We are particluarly interested in financial data in this course. Most data providers for financial data are not free of charge. This is why we access data of the [yahoo finance homepage](https://finance.yahoo.com/) in this course to gather financial data which comes without any costs. However, one limitation which you should be aware of, is that yahoo finance does not provide data for companies which have been delisted of financial markets in the past. This introduces a surviorship bias into our data because the reason for delisting is usually related to a deterioration of the company's business. Thus, examining only surving companies may draw a too optimistic picture of the stock market's performance. Nevertheless, this is more of an issue if you would like to backtest investment real-life investment strategies and not too disadvantageous for our course.

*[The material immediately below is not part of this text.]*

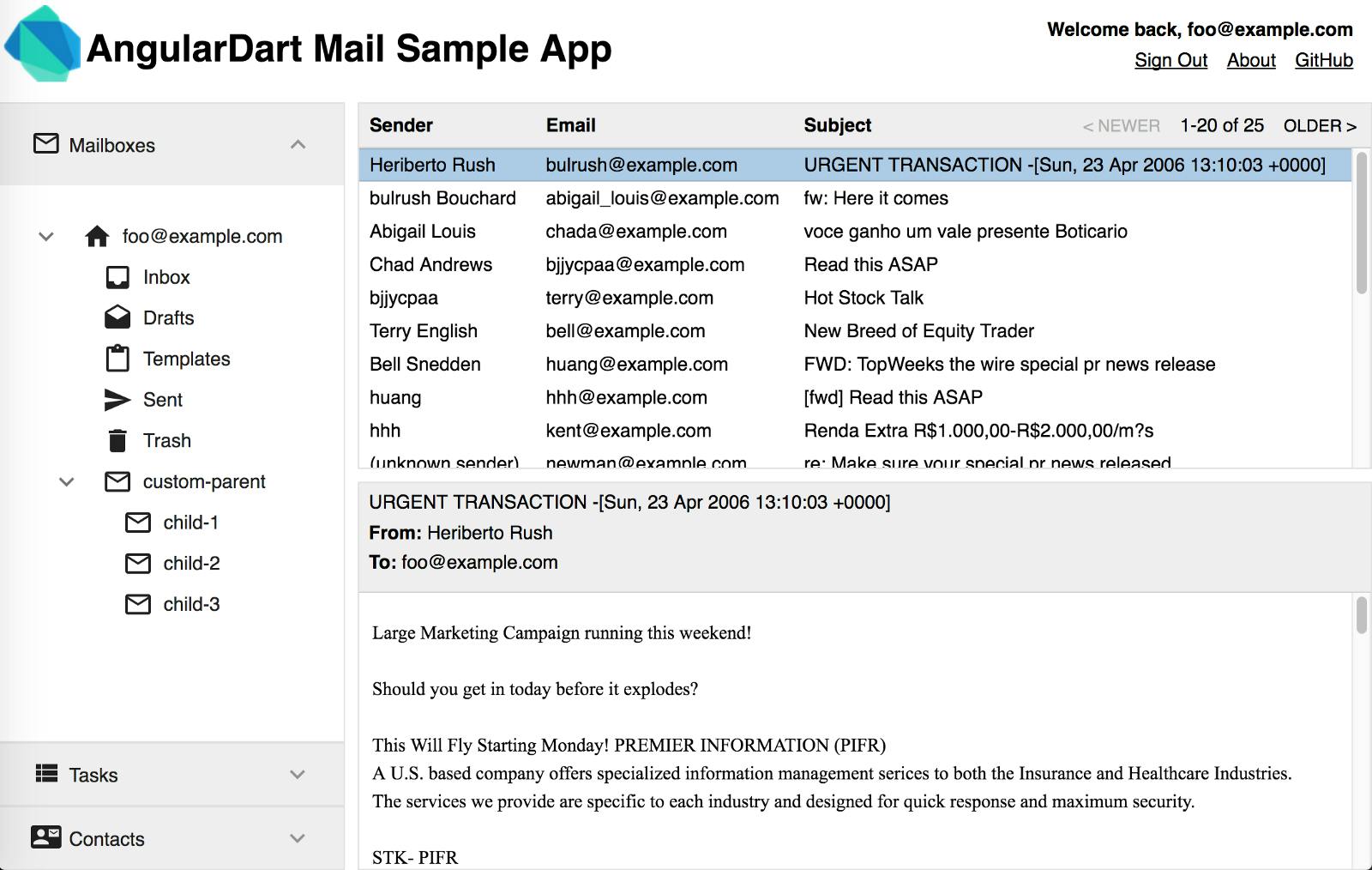Click the custom-parent mailbox icon
Screen dimensions: 1372x870
tap(118, 481)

Yahoo finance provides access to its data by a free API. However, its API is a bit complex, so we prefer to use a Python package directly that pulls data via the public API, but offers user-friendly features.

```{note}
Note: After changes in the home page structure or in case of connection problems, there may be problems despite correct code when referring via the yfinance package. If you get error messages with the code of the course when using this package, please contact me.
```

If you want to obtain data or information on individual companies via the package, it is important to know the ticker or symbol of the company. The ticker is the abbreviation of the company name under which the companies are traded on stock exchanges. The easiest way to find the ticker is to search for the company on the yahoo finance page. In most cases, the ticker is displayed immediately. If you enter the company name Apple in the search bar, the suggestion "AAPL" appears immediately, which is the ticker. 

With the help of this [documentation](https://pypi.org/project/yfinance/) you can get an impression of which data can be obtained. For example, past balance sheets, income statements or current news are available. Depending on the source of information, a suitable data format is selected.